Work to be completed:
Determine the number of lines in the data that contain "banner", and write only that number.

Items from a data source
┌──

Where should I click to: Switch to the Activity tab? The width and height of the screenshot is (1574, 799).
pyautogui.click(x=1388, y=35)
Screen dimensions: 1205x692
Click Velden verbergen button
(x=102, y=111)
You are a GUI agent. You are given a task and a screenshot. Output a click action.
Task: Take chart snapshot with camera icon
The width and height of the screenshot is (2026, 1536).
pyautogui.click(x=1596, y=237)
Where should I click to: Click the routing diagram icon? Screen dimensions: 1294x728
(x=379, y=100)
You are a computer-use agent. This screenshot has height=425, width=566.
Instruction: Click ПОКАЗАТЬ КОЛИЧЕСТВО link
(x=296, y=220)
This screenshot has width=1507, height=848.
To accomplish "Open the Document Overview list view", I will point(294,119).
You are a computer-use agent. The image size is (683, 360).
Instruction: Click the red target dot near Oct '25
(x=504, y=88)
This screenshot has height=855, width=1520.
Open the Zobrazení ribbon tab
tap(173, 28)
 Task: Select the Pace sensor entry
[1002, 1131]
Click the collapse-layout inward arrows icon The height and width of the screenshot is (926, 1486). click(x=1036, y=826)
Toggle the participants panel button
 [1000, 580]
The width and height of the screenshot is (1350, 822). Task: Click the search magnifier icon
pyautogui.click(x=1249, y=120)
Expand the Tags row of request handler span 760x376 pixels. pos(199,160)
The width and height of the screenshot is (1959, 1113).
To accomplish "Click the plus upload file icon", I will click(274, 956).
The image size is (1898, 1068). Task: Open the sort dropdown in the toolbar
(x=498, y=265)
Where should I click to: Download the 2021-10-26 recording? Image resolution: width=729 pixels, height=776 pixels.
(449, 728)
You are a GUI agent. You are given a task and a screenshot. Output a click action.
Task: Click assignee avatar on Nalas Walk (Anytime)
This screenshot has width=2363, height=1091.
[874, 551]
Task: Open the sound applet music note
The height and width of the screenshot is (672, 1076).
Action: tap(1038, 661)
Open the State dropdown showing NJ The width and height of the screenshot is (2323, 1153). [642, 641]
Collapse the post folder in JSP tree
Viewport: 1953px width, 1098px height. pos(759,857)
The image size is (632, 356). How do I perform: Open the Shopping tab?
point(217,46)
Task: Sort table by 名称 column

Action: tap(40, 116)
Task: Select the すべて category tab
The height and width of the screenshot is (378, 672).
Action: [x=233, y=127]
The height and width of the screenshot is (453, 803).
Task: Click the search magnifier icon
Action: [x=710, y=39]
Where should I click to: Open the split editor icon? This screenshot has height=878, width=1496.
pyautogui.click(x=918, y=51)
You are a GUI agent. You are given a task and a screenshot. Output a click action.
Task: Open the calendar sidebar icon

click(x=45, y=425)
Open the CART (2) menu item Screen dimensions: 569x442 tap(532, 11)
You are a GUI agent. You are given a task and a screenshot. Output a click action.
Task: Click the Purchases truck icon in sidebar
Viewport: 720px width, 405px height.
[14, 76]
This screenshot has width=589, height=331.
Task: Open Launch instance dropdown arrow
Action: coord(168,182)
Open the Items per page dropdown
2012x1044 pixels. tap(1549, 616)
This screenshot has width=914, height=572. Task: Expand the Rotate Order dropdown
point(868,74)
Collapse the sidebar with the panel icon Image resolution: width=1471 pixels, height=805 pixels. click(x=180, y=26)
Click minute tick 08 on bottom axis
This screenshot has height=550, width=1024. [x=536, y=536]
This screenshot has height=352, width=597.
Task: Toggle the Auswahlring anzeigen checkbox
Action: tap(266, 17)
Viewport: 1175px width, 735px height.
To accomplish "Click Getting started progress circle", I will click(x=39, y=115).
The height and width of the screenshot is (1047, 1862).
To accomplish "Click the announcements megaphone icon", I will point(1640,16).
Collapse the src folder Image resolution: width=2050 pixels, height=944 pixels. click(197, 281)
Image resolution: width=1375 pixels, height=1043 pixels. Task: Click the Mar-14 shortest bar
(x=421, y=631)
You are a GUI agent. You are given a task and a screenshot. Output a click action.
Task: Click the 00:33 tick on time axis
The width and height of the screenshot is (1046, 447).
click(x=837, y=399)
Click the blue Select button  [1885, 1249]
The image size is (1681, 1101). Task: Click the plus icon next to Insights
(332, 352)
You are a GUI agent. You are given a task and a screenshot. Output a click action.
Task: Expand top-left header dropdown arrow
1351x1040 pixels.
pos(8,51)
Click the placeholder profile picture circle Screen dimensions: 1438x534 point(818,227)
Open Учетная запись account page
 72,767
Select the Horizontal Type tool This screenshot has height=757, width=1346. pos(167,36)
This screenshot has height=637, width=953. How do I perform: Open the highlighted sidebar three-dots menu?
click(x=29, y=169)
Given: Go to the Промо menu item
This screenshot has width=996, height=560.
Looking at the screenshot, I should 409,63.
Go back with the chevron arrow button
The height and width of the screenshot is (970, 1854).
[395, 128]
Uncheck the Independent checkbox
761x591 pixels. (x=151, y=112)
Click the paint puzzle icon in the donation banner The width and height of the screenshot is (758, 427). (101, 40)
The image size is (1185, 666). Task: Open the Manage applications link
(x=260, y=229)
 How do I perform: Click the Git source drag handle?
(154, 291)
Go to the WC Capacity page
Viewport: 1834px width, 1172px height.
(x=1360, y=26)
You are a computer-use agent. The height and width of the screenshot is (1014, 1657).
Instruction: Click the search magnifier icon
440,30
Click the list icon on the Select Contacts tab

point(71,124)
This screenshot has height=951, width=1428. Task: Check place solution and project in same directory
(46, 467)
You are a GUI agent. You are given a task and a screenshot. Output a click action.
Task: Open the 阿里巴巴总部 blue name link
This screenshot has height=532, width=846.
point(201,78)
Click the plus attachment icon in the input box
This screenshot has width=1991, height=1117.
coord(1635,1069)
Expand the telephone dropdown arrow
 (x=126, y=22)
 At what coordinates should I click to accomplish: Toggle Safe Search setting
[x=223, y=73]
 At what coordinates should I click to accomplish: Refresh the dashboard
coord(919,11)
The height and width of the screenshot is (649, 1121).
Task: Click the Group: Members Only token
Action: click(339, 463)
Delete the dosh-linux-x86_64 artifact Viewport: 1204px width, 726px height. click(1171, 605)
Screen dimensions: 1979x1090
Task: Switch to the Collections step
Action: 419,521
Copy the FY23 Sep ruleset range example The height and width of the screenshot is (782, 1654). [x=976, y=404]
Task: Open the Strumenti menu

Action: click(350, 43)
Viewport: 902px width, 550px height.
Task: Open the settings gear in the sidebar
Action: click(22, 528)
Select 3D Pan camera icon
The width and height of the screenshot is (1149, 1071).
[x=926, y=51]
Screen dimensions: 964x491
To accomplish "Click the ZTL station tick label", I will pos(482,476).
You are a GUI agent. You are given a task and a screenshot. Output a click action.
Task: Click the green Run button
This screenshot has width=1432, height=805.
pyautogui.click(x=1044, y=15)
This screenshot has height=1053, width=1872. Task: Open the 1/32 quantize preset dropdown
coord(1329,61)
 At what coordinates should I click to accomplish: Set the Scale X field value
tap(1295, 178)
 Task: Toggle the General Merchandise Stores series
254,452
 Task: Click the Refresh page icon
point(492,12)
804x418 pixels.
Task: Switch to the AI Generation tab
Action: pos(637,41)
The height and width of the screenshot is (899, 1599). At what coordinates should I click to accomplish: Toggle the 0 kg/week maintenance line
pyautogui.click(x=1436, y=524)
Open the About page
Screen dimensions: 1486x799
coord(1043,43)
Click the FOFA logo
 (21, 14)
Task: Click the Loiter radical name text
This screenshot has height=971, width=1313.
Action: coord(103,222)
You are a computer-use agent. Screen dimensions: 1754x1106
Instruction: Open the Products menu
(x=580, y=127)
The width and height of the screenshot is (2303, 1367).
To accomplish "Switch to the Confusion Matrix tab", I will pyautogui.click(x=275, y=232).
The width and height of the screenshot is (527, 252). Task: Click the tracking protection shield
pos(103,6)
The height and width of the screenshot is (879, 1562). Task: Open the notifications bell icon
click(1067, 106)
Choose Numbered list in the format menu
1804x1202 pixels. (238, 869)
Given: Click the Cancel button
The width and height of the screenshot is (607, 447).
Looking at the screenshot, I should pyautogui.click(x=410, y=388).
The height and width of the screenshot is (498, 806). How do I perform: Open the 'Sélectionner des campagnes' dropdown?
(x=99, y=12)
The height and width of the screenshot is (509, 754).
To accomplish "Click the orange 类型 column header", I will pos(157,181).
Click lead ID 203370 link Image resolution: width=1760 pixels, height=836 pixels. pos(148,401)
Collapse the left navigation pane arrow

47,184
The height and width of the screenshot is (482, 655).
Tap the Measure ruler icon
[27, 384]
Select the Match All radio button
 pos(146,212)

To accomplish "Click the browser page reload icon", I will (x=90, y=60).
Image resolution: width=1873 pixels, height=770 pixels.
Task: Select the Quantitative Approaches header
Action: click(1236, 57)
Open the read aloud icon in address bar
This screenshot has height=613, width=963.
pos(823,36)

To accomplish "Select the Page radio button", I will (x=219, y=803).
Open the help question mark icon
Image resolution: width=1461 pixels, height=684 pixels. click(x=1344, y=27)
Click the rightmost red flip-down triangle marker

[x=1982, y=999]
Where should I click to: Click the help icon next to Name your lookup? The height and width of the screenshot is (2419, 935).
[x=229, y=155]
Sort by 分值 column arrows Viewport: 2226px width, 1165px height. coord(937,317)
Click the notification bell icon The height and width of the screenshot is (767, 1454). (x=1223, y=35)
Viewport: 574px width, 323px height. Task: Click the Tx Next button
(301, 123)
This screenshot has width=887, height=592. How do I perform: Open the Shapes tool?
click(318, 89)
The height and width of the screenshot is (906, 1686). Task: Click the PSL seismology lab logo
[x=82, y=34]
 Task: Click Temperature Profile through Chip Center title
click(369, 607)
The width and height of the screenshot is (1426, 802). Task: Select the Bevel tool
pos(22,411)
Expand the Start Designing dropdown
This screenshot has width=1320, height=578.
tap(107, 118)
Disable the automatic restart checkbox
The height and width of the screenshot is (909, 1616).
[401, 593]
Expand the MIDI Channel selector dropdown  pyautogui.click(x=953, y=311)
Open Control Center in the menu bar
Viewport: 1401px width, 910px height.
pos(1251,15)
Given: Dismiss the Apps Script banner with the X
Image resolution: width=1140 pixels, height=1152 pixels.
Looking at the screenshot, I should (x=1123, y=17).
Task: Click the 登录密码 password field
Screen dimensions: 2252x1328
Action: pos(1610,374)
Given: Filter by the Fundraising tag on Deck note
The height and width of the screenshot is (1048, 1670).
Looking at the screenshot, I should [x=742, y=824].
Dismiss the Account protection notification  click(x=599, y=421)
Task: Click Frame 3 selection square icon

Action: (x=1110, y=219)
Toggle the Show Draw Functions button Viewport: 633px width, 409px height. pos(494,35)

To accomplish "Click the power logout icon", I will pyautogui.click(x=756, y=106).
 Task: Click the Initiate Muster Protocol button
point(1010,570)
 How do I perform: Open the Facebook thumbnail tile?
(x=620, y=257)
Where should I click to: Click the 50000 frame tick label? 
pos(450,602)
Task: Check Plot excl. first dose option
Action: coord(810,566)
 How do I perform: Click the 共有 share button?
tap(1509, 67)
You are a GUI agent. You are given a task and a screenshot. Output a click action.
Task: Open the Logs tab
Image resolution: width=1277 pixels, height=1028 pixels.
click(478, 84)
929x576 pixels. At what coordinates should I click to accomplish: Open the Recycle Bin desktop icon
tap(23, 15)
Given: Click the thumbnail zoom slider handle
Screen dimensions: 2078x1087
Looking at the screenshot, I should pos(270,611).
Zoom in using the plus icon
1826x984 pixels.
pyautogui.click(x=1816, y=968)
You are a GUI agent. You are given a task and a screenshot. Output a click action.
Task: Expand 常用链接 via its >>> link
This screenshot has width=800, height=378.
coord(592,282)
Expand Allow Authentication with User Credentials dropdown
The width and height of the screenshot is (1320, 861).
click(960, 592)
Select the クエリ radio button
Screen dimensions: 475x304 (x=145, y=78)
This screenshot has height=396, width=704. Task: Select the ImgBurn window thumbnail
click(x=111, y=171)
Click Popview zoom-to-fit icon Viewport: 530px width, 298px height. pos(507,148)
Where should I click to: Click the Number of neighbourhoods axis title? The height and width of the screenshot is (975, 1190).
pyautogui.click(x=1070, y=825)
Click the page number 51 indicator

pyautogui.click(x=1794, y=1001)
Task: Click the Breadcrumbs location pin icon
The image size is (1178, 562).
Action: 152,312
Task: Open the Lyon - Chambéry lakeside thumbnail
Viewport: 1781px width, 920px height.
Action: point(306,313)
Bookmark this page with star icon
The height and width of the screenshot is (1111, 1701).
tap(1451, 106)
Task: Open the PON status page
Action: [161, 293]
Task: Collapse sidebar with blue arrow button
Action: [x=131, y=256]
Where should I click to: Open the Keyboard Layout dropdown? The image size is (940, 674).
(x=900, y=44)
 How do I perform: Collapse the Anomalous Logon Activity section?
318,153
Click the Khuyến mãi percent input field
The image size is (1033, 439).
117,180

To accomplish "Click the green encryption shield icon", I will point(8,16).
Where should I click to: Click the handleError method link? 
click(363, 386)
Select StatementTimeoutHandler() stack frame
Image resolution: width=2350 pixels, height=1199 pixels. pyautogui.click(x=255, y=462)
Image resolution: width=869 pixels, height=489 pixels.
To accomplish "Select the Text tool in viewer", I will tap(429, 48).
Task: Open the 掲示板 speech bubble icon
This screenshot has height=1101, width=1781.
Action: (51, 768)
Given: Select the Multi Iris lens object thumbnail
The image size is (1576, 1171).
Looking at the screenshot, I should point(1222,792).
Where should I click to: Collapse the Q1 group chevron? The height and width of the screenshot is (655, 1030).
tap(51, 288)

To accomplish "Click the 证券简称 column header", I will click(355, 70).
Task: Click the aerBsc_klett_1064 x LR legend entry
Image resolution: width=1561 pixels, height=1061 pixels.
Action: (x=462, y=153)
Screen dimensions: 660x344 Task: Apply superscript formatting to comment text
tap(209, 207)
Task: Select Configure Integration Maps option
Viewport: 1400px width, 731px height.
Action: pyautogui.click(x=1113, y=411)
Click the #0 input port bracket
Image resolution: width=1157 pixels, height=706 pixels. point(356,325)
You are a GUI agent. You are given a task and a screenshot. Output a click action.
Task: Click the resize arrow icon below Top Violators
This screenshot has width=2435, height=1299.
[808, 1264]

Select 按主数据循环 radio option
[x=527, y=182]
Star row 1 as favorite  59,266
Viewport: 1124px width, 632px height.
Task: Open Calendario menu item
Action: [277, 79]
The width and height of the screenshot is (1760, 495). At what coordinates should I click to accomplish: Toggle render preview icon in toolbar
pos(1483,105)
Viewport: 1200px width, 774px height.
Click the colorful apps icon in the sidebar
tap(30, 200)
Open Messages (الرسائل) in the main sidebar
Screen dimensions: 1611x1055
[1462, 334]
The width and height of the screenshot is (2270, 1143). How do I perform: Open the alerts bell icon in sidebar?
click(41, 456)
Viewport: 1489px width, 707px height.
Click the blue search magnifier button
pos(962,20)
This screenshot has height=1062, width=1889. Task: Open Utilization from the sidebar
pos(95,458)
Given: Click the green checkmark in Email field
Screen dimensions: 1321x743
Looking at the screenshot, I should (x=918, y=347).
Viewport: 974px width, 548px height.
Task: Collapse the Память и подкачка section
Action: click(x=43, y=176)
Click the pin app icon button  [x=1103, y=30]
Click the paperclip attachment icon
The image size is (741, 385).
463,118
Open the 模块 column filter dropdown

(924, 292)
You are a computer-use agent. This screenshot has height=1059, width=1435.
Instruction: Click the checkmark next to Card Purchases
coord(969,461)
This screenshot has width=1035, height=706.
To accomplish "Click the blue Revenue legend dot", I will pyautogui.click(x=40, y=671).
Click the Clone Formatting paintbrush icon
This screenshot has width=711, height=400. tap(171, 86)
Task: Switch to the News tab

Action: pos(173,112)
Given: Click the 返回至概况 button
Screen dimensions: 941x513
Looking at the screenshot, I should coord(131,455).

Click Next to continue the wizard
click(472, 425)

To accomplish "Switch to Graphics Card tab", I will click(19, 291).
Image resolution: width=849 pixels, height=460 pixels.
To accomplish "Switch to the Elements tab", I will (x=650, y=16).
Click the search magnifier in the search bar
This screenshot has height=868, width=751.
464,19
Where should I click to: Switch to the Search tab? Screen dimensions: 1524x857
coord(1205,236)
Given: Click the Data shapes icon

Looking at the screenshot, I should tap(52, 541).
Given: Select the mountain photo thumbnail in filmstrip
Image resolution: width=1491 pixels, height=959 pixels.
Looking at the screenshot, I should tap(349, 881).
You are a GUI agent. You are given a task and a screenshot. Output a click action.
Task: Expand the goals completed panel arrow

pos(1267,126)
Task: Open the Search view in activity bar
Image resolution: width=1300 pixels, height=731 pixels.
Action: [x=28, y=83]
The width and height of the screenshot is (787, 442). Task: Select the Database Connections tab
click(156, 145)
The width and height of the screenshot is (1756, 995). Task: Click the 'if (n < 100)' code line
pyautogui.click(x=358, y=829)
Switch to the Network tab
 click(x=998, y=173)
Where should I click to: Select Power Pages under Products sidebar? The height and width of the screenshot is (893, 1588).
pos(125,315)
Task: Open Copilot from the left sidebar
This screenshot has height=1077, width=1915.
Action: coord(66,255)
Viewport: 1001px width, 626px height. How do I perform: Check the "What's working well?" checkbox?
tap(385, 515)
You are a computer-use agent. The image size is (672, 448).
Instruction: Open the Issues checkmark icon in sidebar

└──

Task answer:
2